Ну, насчет этого, может, и привирают…
А Харитина, с превеликим трудом Егора в сарай затолкав и заперев его там от греха, первым делом к свояку бросилась, к Федору Ипатычу, сообщить, что пропал, исчез Колька.
- Погоди заявлять, Тина, с милицией связаться всегда поспеем. Искать твоего Кольку надо: может, заигрался где.
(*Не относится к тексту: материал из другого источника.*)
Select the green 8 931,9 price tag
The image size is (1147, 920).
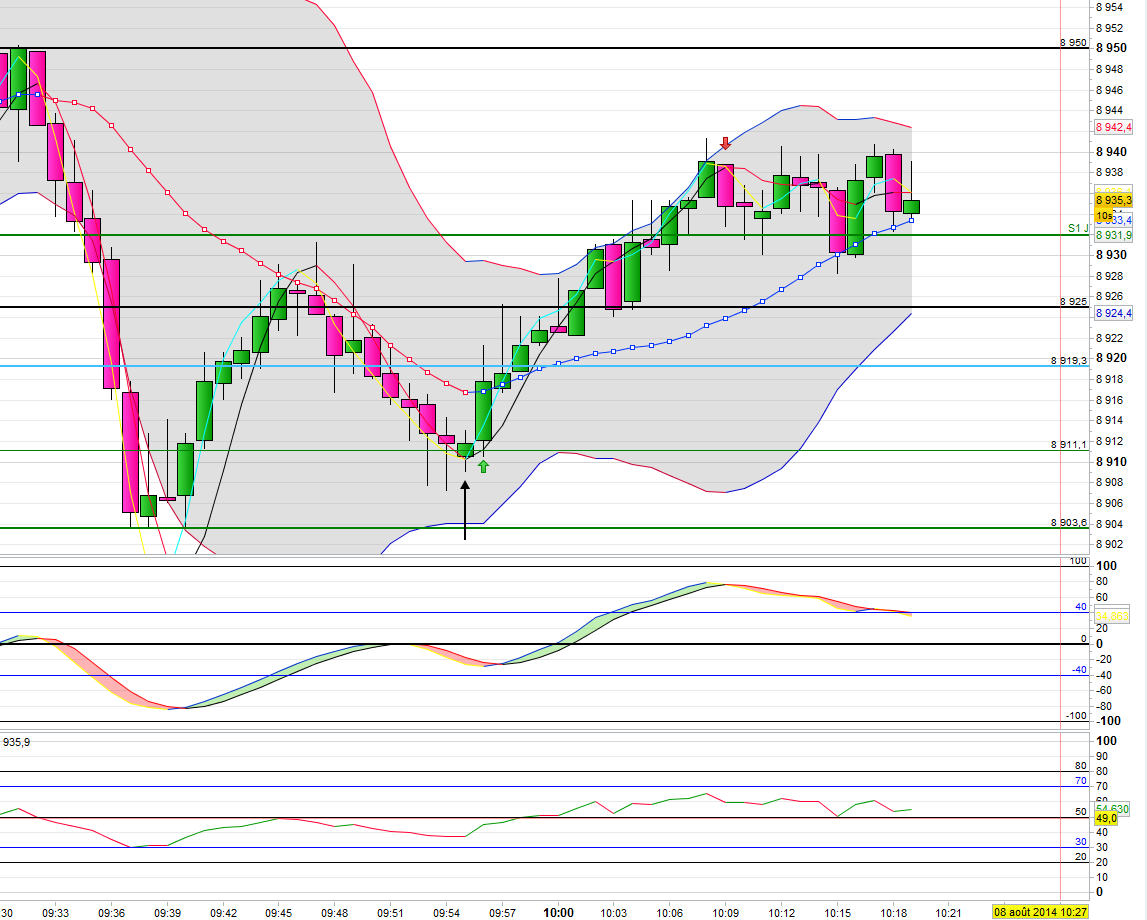pos(1113,235)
Вовку и поиск отрядил: вдоль берега, вдоль Егоровой бурлацкой дорожки. Побегал Вовка, покричал, поаукался и на "ау" к туристам вышел. Кепку издаля скинул, как отец учил:
- Здравствуйте, дяденьки и тетеньки тоже. Братика ищу. Братик мой двоюродный пропал, Коля. Не видали, часом?
- Посещал нас твой кузен. Утром еще.
"Кузен" это для смеха, а всерьез - так все рассказали. И как тут дядя Егор напился, и как безобразничал, и как драку затеял.
- Он такой, - поддакивал Вовка. - Он у нас шебутной, дяденька.
А Харитина, слезами исходя, все по поселку бегала и про причитания свои забыла. Всхлипывала только:
- Колюшку моего не видали, люди добрые? Колюшку, сыночка моего?..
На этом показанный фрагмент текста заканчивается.